A. have each MFE application maintain a list of re-registrations so that sl-alert (beta.62) gets reregistered as sl-alert-62 and the MFE app uses sl-alert-62 in their HTML everywhere. Then another MFE re-registers sl-alert as sl-alert-someotherversion.

OR

B. If your MFEs are applications with a bundler like webpack/rollup, write a common loader plugin designed to literally string replace all references to all shoelace component tag names to some different tag name of your choosing during the bundle step where you have access to the application source code.

What we ended up doing is going with the loader approach, because that enables teams to use the regular tag names in their MFE apps (ie, devs would always write sl-alert and it would just get changed during the build process).
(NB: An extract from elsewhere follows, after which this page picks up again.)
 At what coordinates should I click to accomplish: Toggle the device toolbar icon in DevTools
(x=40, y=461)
Our loader figured out which version of which components were in the node_modules folder and appended the version to the tag name, so our string replace would have been something like the above sl-alert => sl-alert-62.
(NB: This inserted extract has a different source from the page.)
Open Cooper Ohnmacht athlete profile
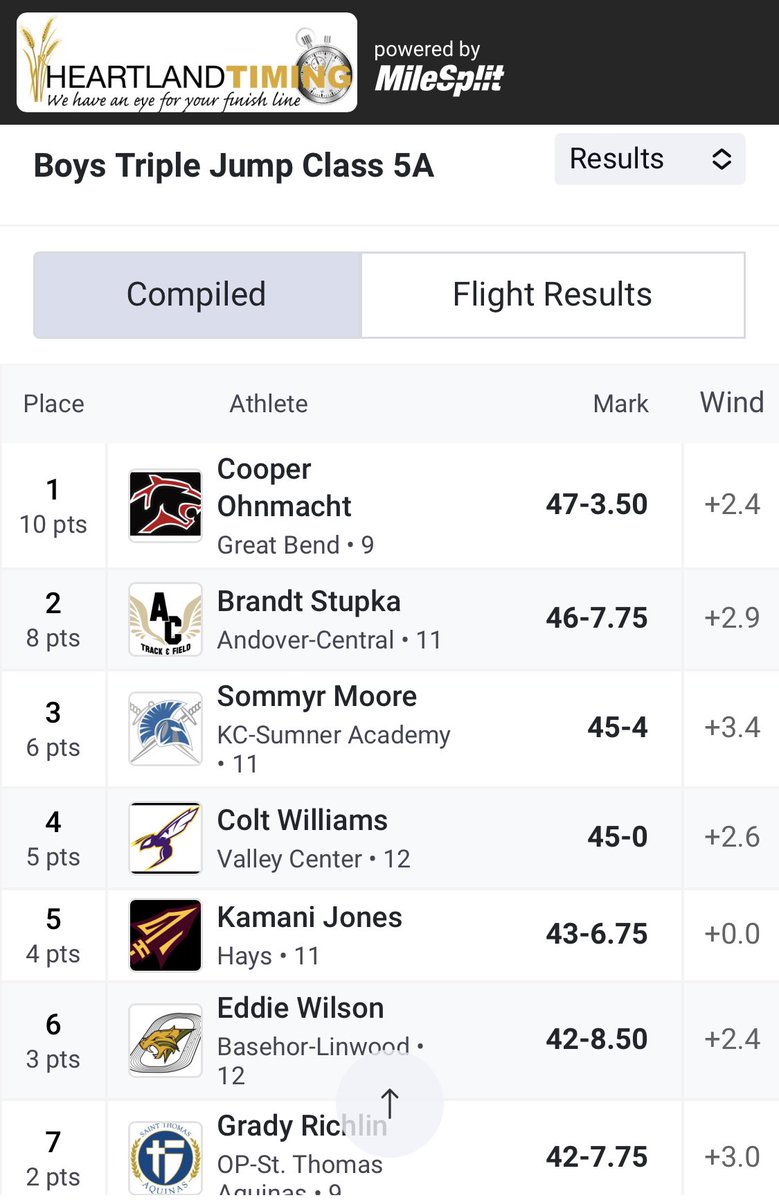 [x=285, y=488]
The re-register solution requires that shoelace never references a component by its tag name and uses some other method. The loader solution requires access to shoelace source code AND app source code so you can do the string replace (and also makes builds take a smidge longer).

So, basically as @claviska says, if you're just trying to prevent errors upon re-registration, then you risk the first registration being the one that wins. If you really want to make each MFE's version of shoelace truly separate, then they must get registered as truly different component tag names which right now today will only work with the loader approach, since thats the only approach that can account for the fact that shoelace today refers to other shoelace components by tag name. The loader approach is afaik the only way that you'd be able to change ALL instances of a shoelace component tag name to some other tag name.
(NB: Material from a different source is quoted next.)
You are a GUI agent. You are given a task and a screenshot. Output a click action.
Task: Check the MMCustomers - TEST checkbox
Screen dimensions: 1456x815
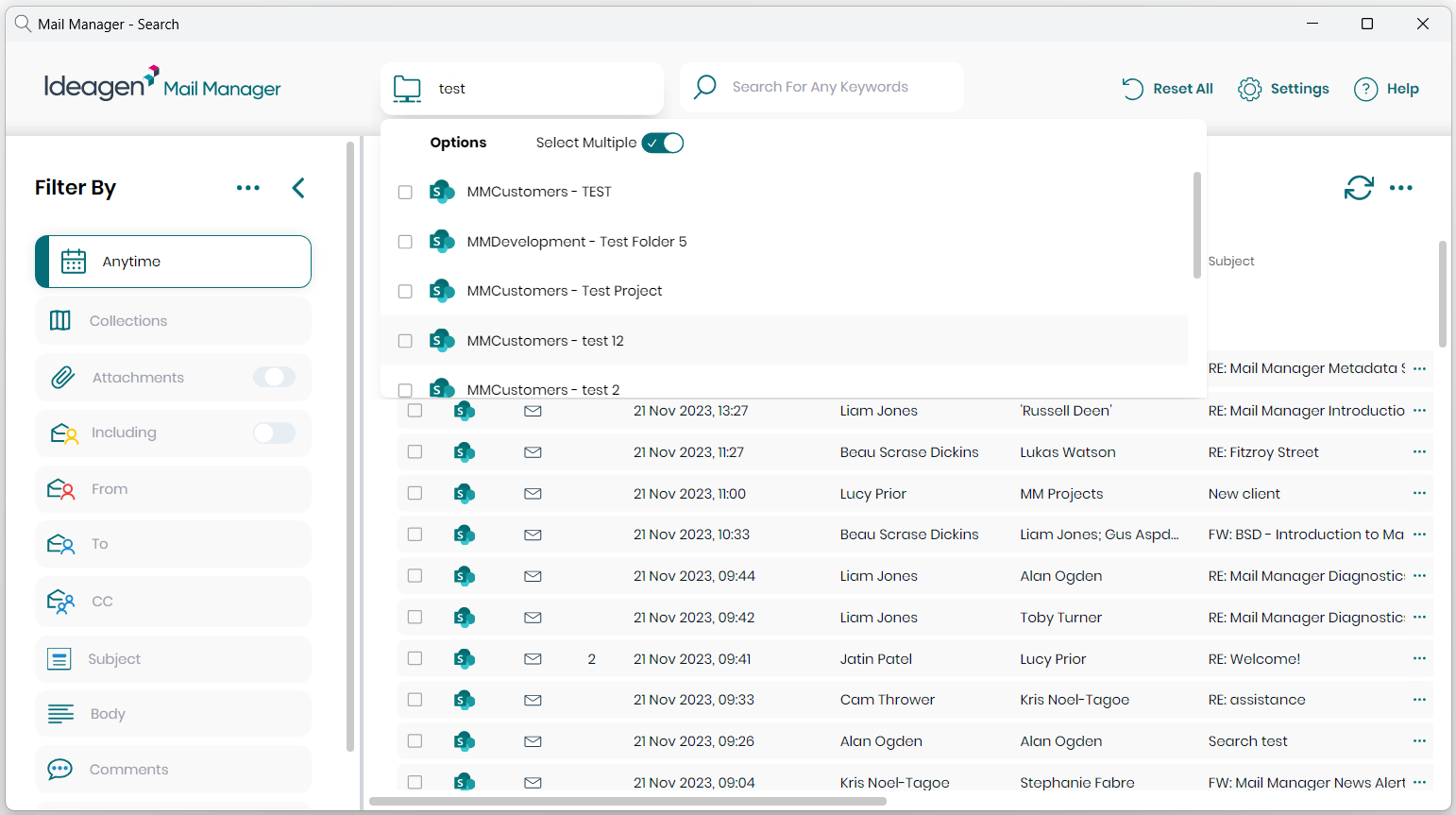(x=405, y=193)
EDIT: @claviska thought of a third option which is a pre-generation option where you take shoelace's source code and string replace it ahead of time instead of via a loader which would do it at build time

MauriceAcerta commented 2 years ago

Thanks a ton for the extensive reply @michaelwarren1106! Would you mind elaborating on how you can enable string replacement of tags in the source code of Shoelace during build time? I'm not familiar enough with Webpack/rollup to see how that's done right now

michaelwarren1106 commented 2 years ago

Webpack has some docs on how to write a loader:

https://webpack.js.org/contribute/writing-a-loader/

Rollup has guides about how to write a plugin:

https://rollupjs.org/guide/en/#plugins-overview

After checking out those docs, its just a matter of writing your plugin however you see fit according to your needs

MauriceAcerta commented 2 years ago

Webpack has some docs on how to write a loader:

https://webpack.js.org/contribute/writing-a-loader/

Rollup has guides about how to write a plugin:

https://rollupjs.org/guide/en/#plugins-overview

After checking out those docs, its just a matter of writing your plugin however you see fit according to your needs

I more specifically mean how to actually implement that. I'm not sure how you'll be able to dig inside the node_modules and replace the tags in the compiled code.

michaelwarren1106 commented 2 years ago

you dont dig into the node_modules and replace it there, the loaders/plugins get run at build time and basically pass you the source code of files that are being run through the build and you can change stuff about them during the build process via your loader...

arvindanta commented 2 years ago

@michaelwarren1106 Do you have any basic sample of how you have achieved this multiple versioning of webcomponents using loader ?

michaelwarren1106 commented 2 years ago

unfortunately no, that was all internal proprietary code, sorry :(

KonnorRogers commented 1 year ago

Oh wow, just stumbled on this thread. I went with button.component instead of button.class.

https://github.com/shoelace-style/shoelace/pull/1450

KonnorRogers commented 1 year ago

@MauriceAcerta This has been fixed in #1450

Closed with #1450

https://shoelace.style/getting-started/installation/#avoiding-auto-registering-imports

Note: Custom tagnames are not fully supported yet.